This article was translated by AI

Cleaning data with AI

The ONLYOFFICE Spreadsheet Editor allows you to use AI assistants to help clean and prepare your data for analysis. By combining AI capabilities with built-in data cleaning features, you can remove duplicate entries, standardize inconsistent formats, and fill missing values to ensure your data is accurate and ready for use.

By default, AI is not connected to editors for security reasons. To use AI for data cleaning, you need to install and configure the AI plugin first. Refer to the AI assistants: setup and configuration guide for detailed instructions.

The Spreadsheet Editor offers two approaches that work together:

  • AI-assisted cleaning — Use natural language prompts to identify issues, get recommendations, and generate cleaning formulas.
  • Built-in cleaning features — Use the Remove Duplicates tool, text functions, and Find & Replace for precise corrections.

Opening the AI prompt

To open the AI prompt in the Spreadsheet Editor, press Ctrl+/ (or +/ on macOS). Use this shortcut whenever you need to send a prompt to AI in the workflows described in this article.

Removing duplicates

The Spreadsheet Editor provides a built-in Remove Duplicates tool on the Data tab that allows you to eliminate duplicate rows based on selected columns. For detailed instructions on using this feature, refer to the article on removing duplicates.

You can also use Conditional formatting with the Duplicate/Unique rule to highlight duplicates for review before removal.

Using AI to identify and handle duplicates

AI can help you identify potential duplicates that aren't exact matches and develop strategies for handling them:

  1. Select the data range you want to check.
  2. Open the AI prompt.
  3. Ask AI for help with duplicates:
    • "What columns should I check to identify duplicate records in this data?"
    • "Are there any near-duplicates or similar entries that might be the same record?"
    • "How should I handle duplicate entries — keep first, keep last, or merge?"

Standardizing formats

Text functions for standardization

The Spreadsheet Editor provides several text functions for standardizing data:

FunctionPurposeExample
TRIM(text)Removes leading, trailing, and extra spaces=TRIM(" John Smith ") → "John Smith"
UPPER(text)Converts text to uppercase=UPPER("london") → "LONDON"
LOWER(text)Converts text to lowercase=LOWER("LONDON") → "london"
PROPER(text)Capitalizes first letter of each word=PROPER("john smith") → "John Smith"
CLEAN(text)Removes non-printable characters=CLEAN(A1)
SUBSTITUTE(text, old, new)Replaces specific text=SUBSTITUTE("U.S.","U.S.","USA") → "USA"
TEXT(value, format)Formats numbers/dates consistently=TEXT(A1,"YYYY-MM-DD")
Using AI to generate standardization formulas

Ask AI to create formulas for your specific standardization needs:

Example prompt: "Create a formula to standardize phone numbers in column A to the format (XXX) XXX-XXXX."

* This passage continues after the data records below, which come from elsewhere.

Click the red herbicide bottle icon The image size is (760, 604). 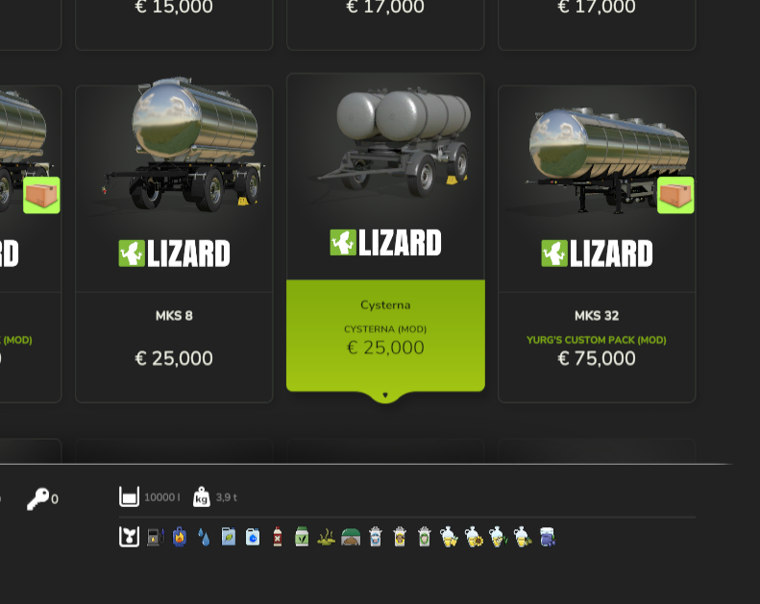click(278, 537)
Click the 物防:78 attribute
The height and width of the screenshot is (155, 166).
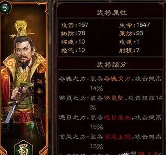pos(73,33)
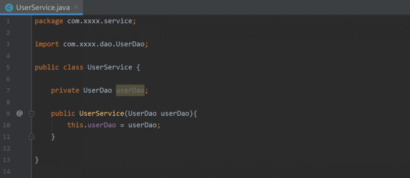
Task: Click the UserService constructor name on line 9
Action: [101, 113]
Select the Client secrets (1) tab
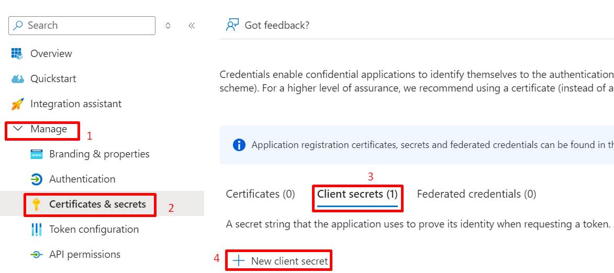The width and height of the screenshot is (614, 273). [x=358, y=194]
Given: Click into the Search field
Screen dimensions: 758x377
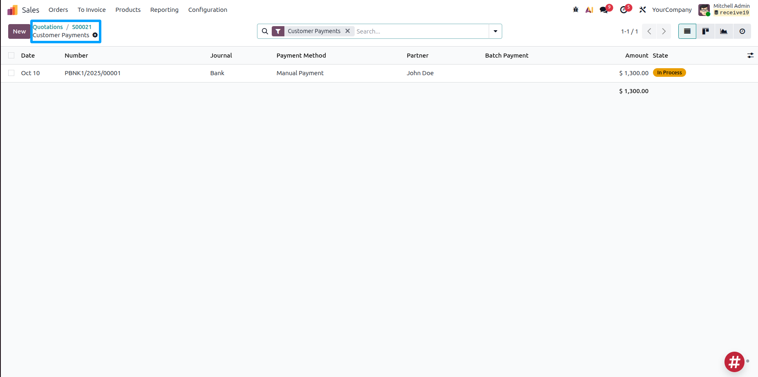Looking at the screenshot, I should coord(421,31).
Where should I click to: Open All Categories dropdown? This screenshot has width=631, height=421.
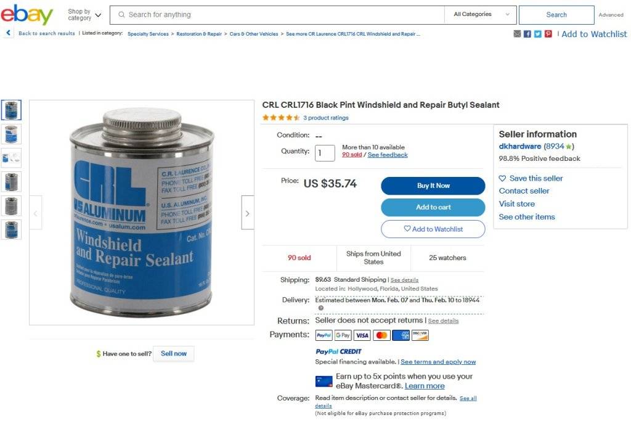[x=481, y=15]
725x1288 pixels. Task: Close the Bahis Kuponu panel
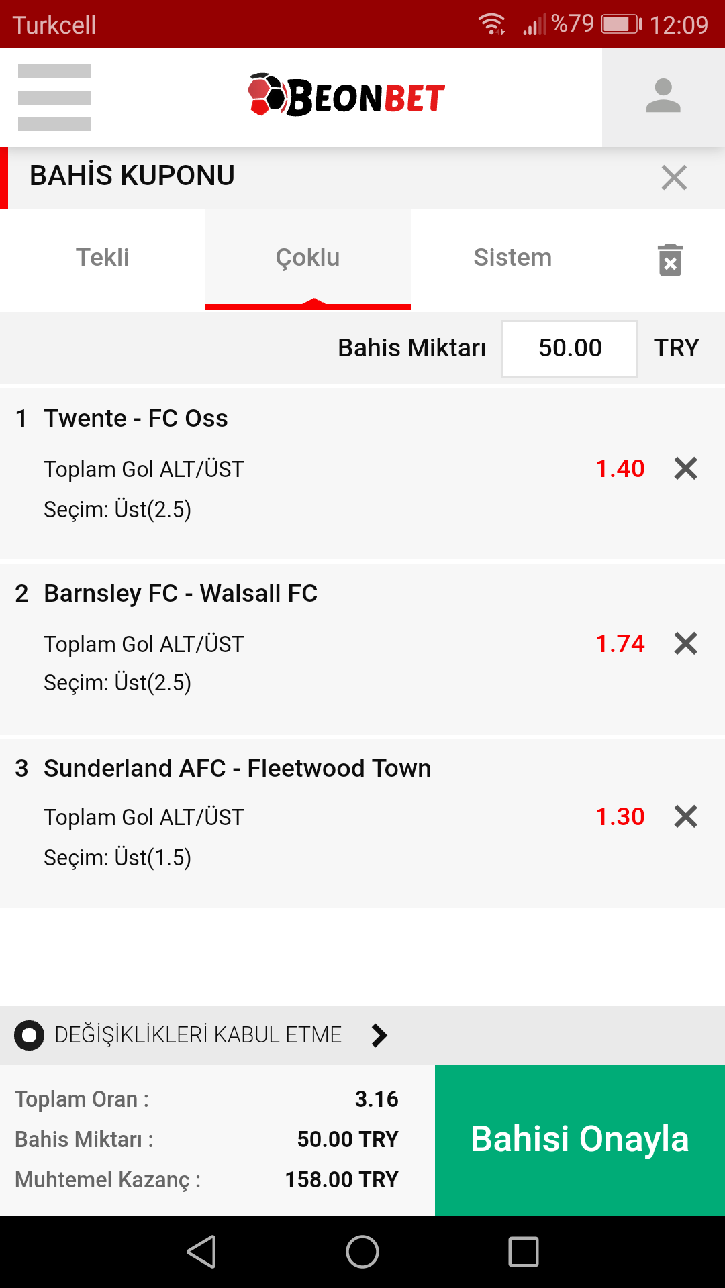tap(674, 178)
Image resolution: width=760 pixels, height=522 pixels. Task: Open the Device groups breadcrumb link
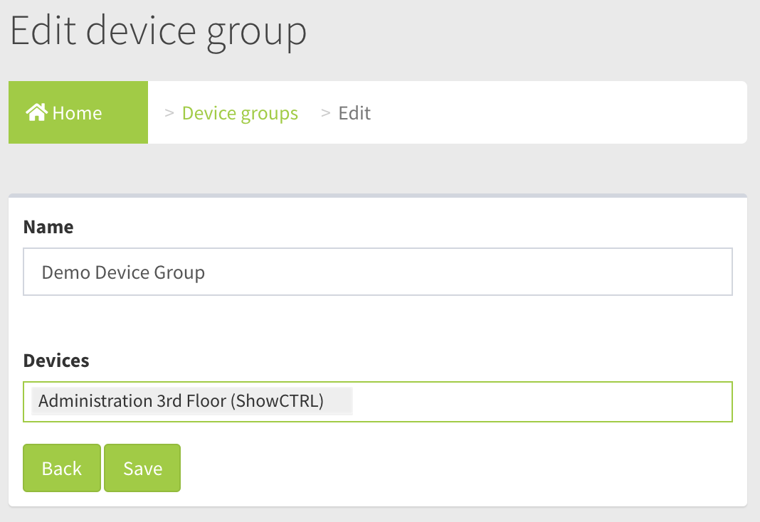tap(240, 113)
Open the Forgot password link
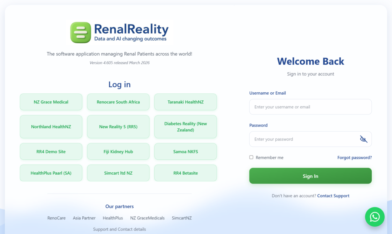392x234 pixels. point(354,157)
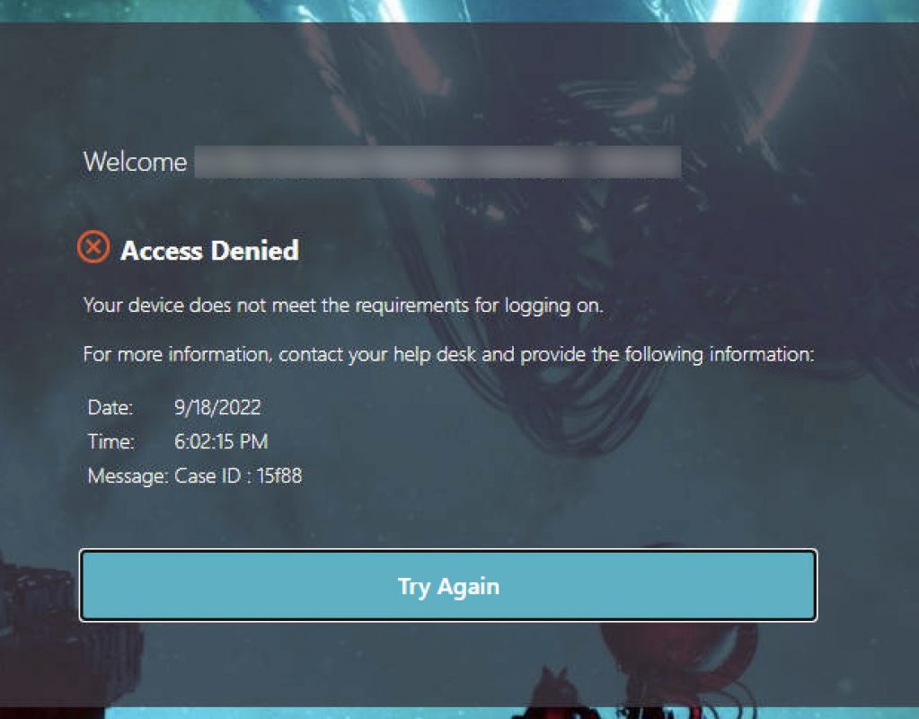This screenshot has height=719, width=919.
Task: Select the Access Denied heading
Action: 209,251
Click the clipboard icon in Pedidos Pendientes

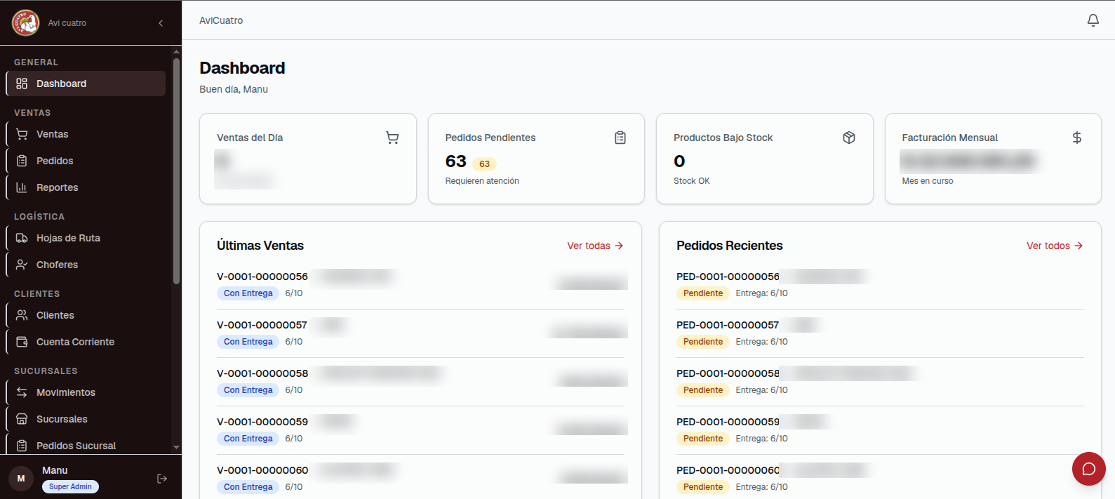(620, 138)

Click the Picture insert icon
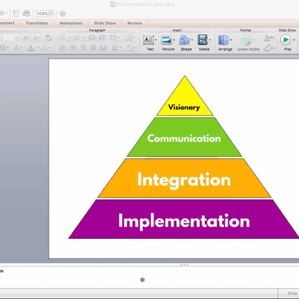[x=166, y=40]
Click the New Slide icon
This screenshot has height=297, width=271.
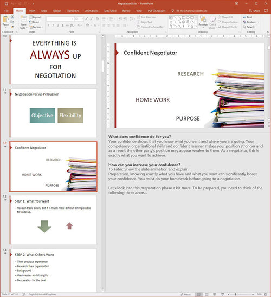(24, 19)
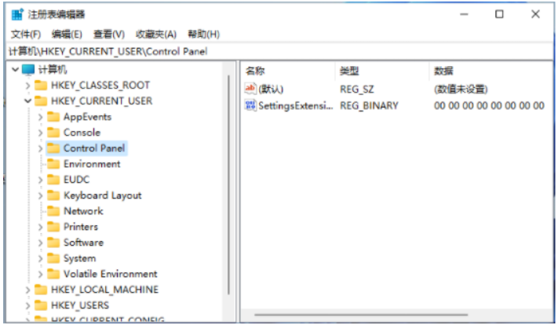
Task: Expand the Control Panel key chevron
Action: coord(41,148)
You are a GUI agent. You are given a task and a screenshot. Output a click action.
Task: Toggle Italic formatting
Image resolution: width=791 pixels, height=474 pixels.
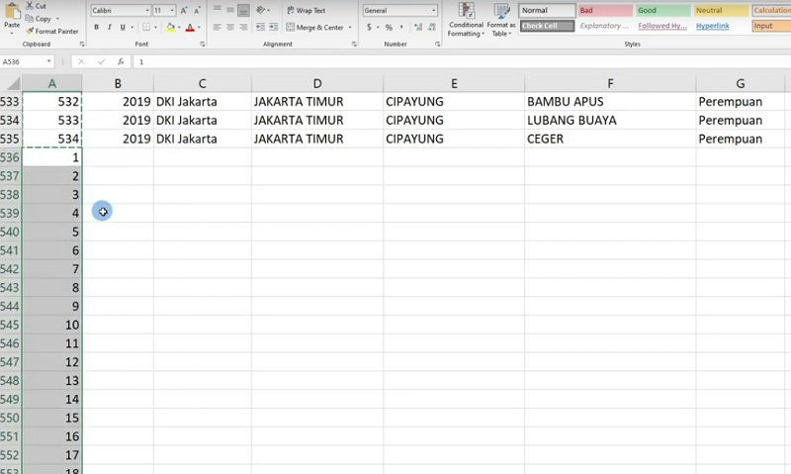click(x=109, y=28)
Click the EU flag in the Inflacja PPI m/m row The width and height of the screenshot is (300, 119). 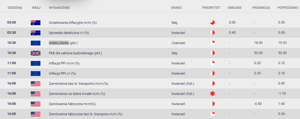[x=35, y=63]
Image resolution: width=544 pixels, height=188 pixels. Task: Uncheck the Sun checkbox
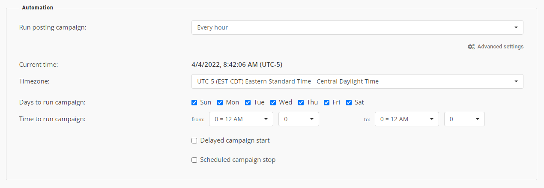pos(194,102)
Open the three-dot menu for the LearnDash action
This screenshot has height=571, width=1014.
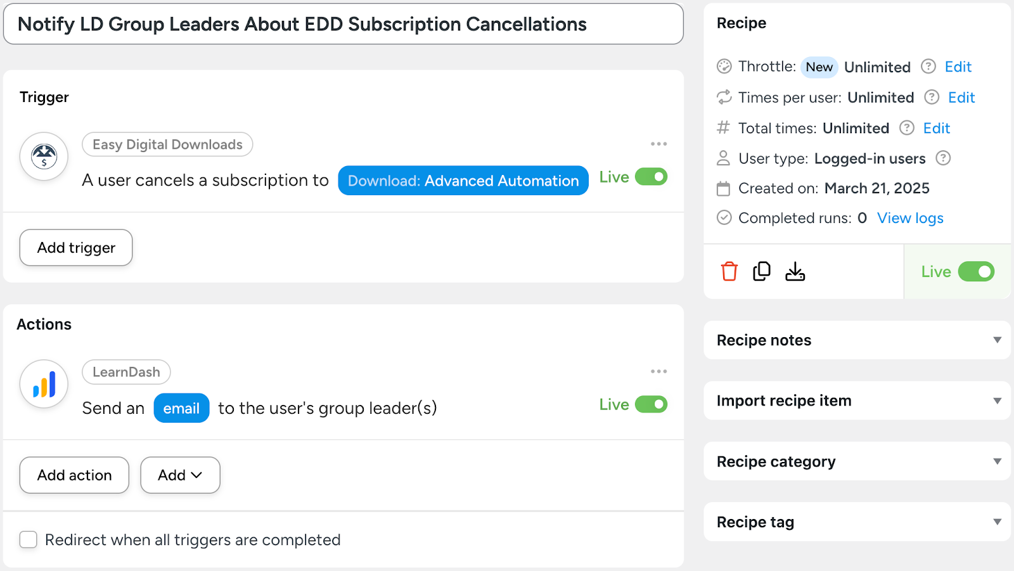pos(658,371)
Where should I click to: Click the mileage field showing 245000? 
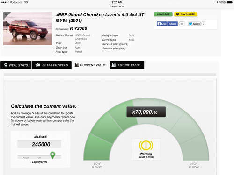coord(39,144)
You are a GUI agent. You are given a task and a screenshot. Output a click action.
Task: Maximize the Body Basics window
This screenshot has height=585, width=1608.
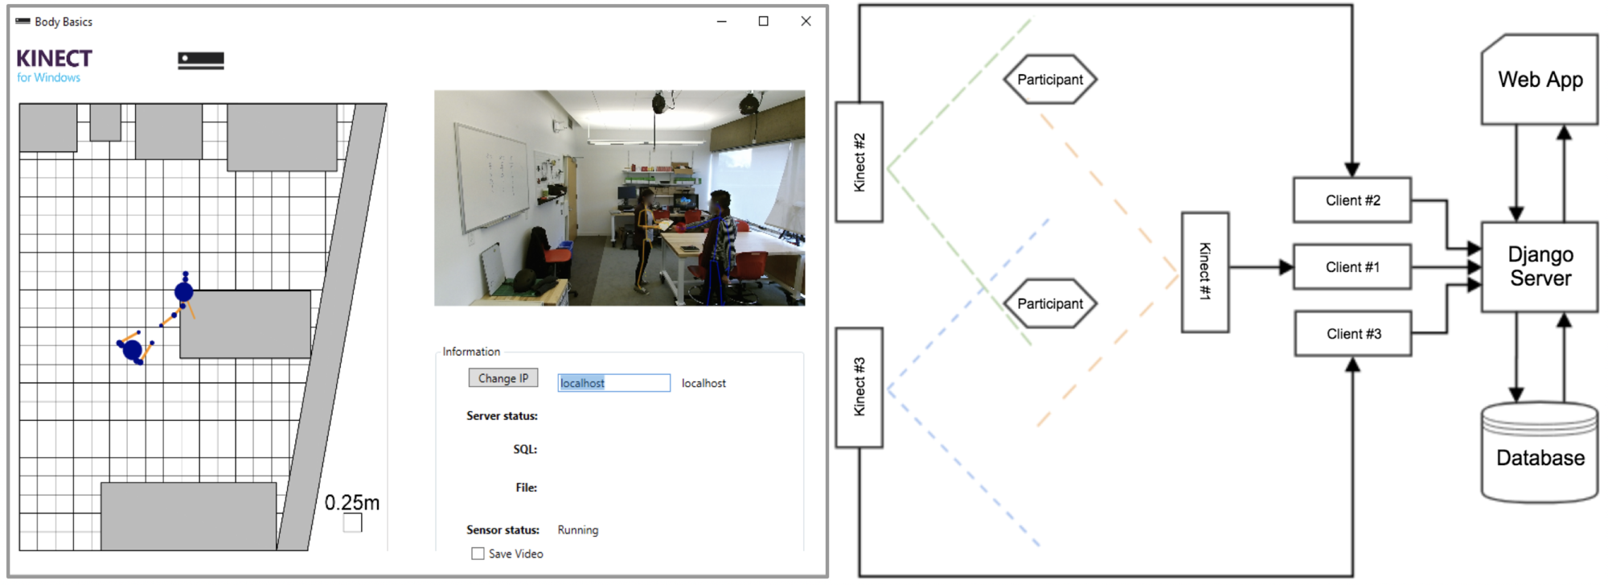[763, 22]

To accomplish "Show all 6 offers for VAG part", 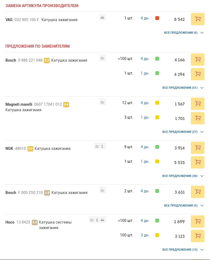I will [184, 33].
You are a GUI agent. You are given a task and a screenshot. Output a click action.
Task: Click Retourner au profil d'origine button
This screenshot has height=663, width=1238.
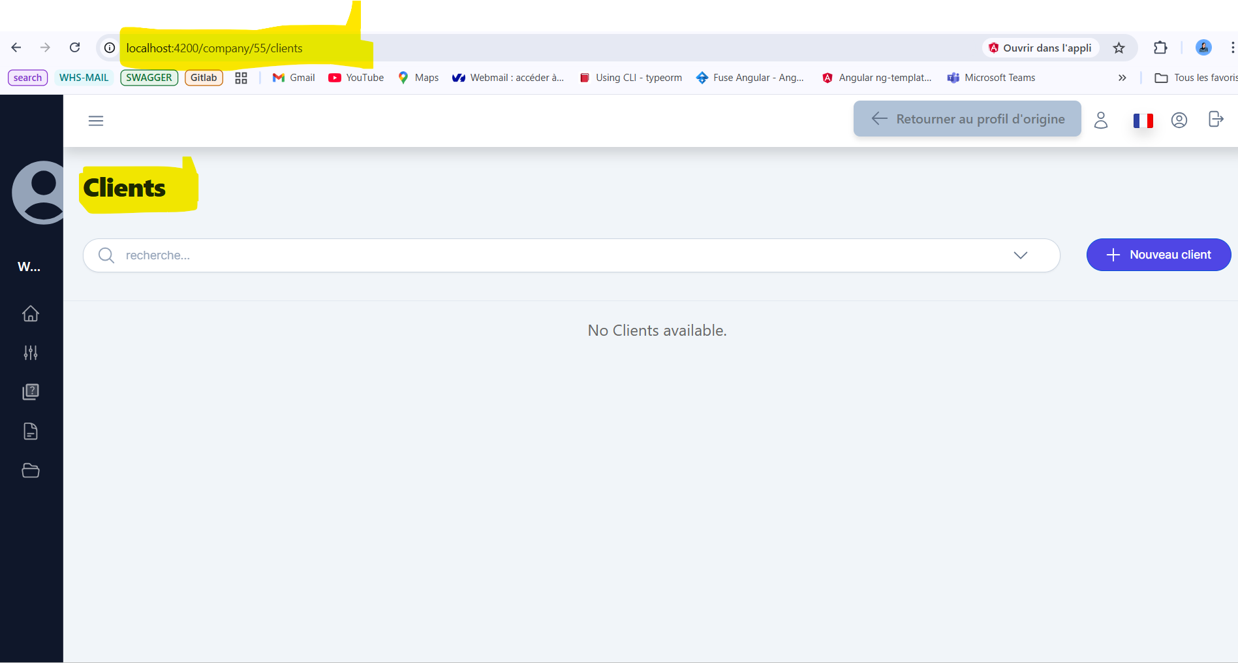click(x=967, y=119)
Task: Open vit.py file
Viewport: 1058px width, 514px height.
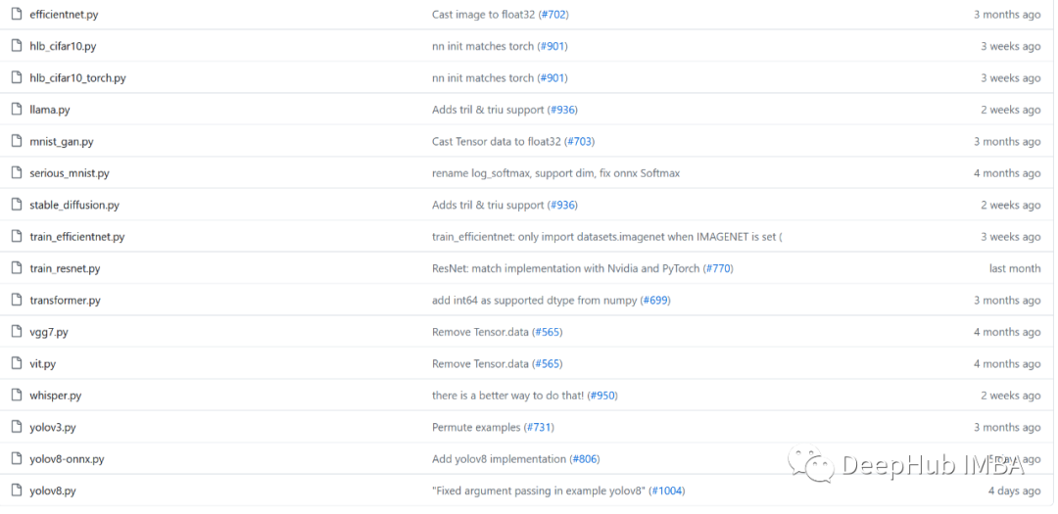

Example response: "Use this formula to standardize phone numbers: =TEXT(SUBSTITUTE(SUBSTITUTE(SUBSTITUTE(A1,"-",""),"(",""),")",""),"(###) ###-####"). This removes existing formatting and applies the standard format. For phone numbers with country codes or varying lengths, you may need a more complex approach using nested IF statements or a helper column."

Using Find & Replace for bulk standardization

The Spreadsheet Editor provides a built-in Find and Replace (Ctrl+H) feature for simple text replacements across your data.

AI-assisted standardization workflow

For complex standardization tasks, follow this workflow:

  1. Identify issues: Open the AI prompt and ask AI to analyze a sample of your data and list formatting inconsistencies.
  2. Get recommendations: Ask AI which approach is best — formulas, Find & Replace, or manual correction.
  3. Generate formulas: If using formulas, ask AI to create the specific formula for your data.
  4. Apply in a new column: Create a new column with the standardized values using the formula.
  5. Verify results: Review the standardized data before replacing the original.
  6. Replace original data: Copy the standardized column, then use Paste SpecialValues to replace the original.

Filling missing values

Identifying missing values

Use AI to help identify and assess missing data in your spreadsheet:

  1. Select your data range.
  2. Open the AI prompt.
  3. Ask AI to analyze missing values:
    • "Which columns have missing values and how many?"
    • "What percentage of data is missing in each column?"
    • "Are there patterns in the missing data?"
Using conditional formatting to highlight blanks

To visually identify missing values:

  1. Select your data range.
  2. Go to Home tab → Conditional formattingBlank/Error.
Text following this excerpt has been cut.